There are often a couple of separate excavations going on simultaneously during DI trips. While part of the team excavated at the Gnatalie quarry, an arm of the team worked on this sauropod tail located in a smaller quarry about 15 miles away.
To avoid waxing too mystical, it might be best just to state the obvious: dinosaurs stomped around out here, rivers flooded, mountains rose up, and ancestral peoples came and went. These badlands are draped over a lot of action, and they have a coiled, contained kind of energy—you never know what they might tease out. And when the land does reveal its secrets, this team is the first to learn them. The paleontologists are couriers, basically, for the history of the planet.
“The hard work—it doesn’t even enter your mind,” Susan says. “You leave your ego in L.A. and you’re all on this mission to find fossils. But there is something else out there that drives you. It’s hard to explain. It’s a desert, and the desert doesn’t go easy on you, but there’s a reason all those Indians chose it. You’re at your core—it’s about survival, in its rawest sense, and we’ve all got each other’s back. It’s hard to leave, and when I come back to the city, everything seems so petty.”
The DI team isn’t done with the Morrison Formation yet, not by a long shot. The future will be dictated by schedules and budgets, and what kind of equipment BLM allows the team to use. There are huge boulders sitting on parts of the quarry Luis wants access to, and the team dreams of a backhoe. If that’s not permitted, Doug will be charged with moving the boulders or breaking them apart, and he’s done it plenty of times before—shifted them with a car and wench, or rolled them with pry bars. He’s also talking about another method, untested but promising—using a heavy duty drill to bore into the rock and fill the holes with expanding concrete, which would break them into more manageable pieces.

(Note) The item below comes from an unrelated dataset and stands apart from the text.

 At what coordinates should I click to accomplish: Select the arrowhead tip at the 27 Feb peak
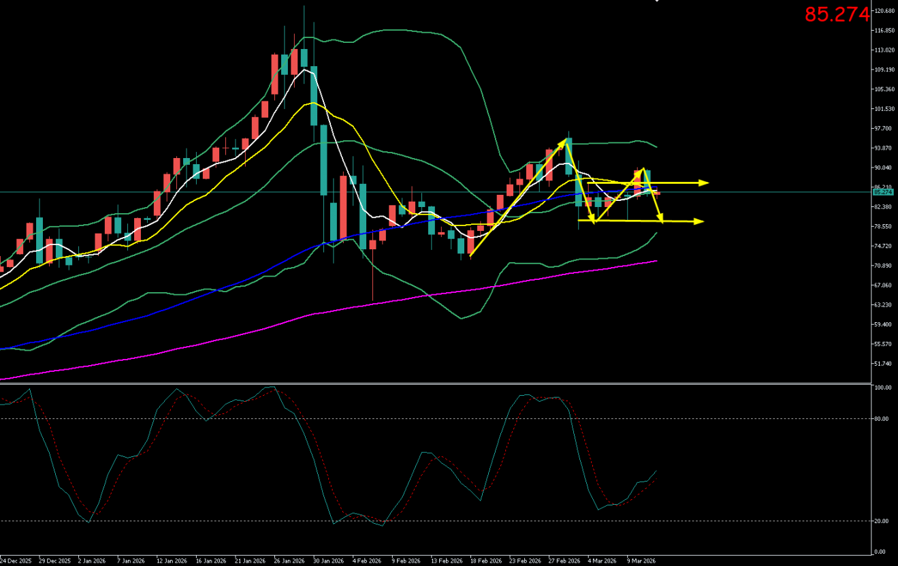pos(564,142)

Whatever they do about the boulders, the Dinosaur Institute will be back next year. “It’s not just young children who are in awe of dinosaurs and prehistoric life,” Susan says. “The concept of studying the life forms that roamed this Earth hundreds of millions of years ago and who have left the evidence of their presence is, to me, so wondrous and so compelling that I can’t be helped but be moved by the thought of it.”

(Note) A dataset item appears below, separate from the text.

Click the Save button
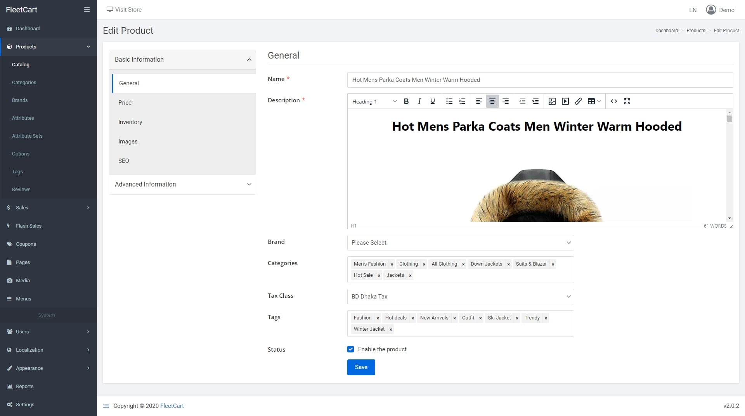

Excavators in 2008, wearing netting over their faces to ward off biting gnats. Because of their attackers, the team nicknamed the sauropod they were working on “Gantalie.”
Wednesday, April 8, 2009
In Denver, Luis and I duck into a 19-passenger Beechcraft bound for Cortez, Colorado. The pilots can’t be many years past drinking age, and on board, it’s just us and a priest with a guitar tucked under the seats. Normally I’d consider a priest on a small plane a bad sign, but I can’t stop thinking of the guitar scene from the movie “Airplane.”
One of the kids in the cockpit warns about turbulence over the Rockies, and he’s right. He opens the curtain twice and apologizes for what he calls “a roller coaster ride you didn’t pay for.” Luis asks if I’m okay and I say I’m fine. I confess later I was absolutely terrified; he admits it was probably the worst flight he’s ever been on. The priest listened to his iPod and slept through the entire thing.

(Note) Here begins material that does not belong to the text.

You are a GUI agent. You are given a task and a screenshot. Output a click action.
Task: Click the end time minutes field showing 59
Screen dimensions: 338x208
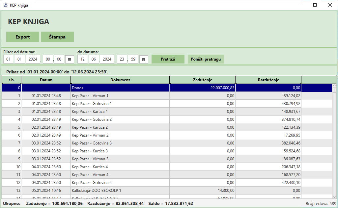(x=133, y=59)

The airport terminal in Cortez is the size of my office, and the chatty guy behind the rental car counter prints out some maps for us. When he asks us why we’re in town, I’m inclined to blurt out that we’re digging for dinosaurs. Luis says we’re from L.A., that we’re doing some “research” for a museum. It’s something I’ll notice again and again—the team is purposely vague about describing what they’re up to. There are stories of poachers and vandals who decimate the quarries once the paleontologists have left town.
The priest from the airplane—and I’m not kidding—is picked up by a nun whose habit blows in the wind when she gets out to help him pack his guitar in the back seat. Luis and I motor out of Colorado’s corner pocket and into southeastern Utah.
I don’t know what I expected from the landscape out here, but I think it involved less wide open space. I grew up in Southern California, and to me, a big swath of land means a football field or a park. The pinks and the oranges of these hills are gorgeous, and the sky is oil paint blue, but I’ve never driven so long and seen so little civilization, and it takes a while for my eyes and my brain to adjust. I keep thinking that the horizons are a movie set or a backdrop in one of the Museum’s dioramas. They can’t be that endless and uninterrupted, can they?
There’s a grocery store stop, the highlight of which is an enormous pork loin that Luis finds and can’t be talked out of. Later we pull off the highway because I’m convinced the headlights aren’t working, and a dog from a nearby house comes tearing out after us. I’m inclined to stop and pet it—that’s what we do in the city. Luis tells me to keep driving. It’s my first field lesson: When a dog’s running after the car, just keep driving.
We check in at my motel, the Recapture Lodge in a town called Bluff. The room is simple and lovely, and five bucks less a day than my rental car. And finally, it’s onto camp.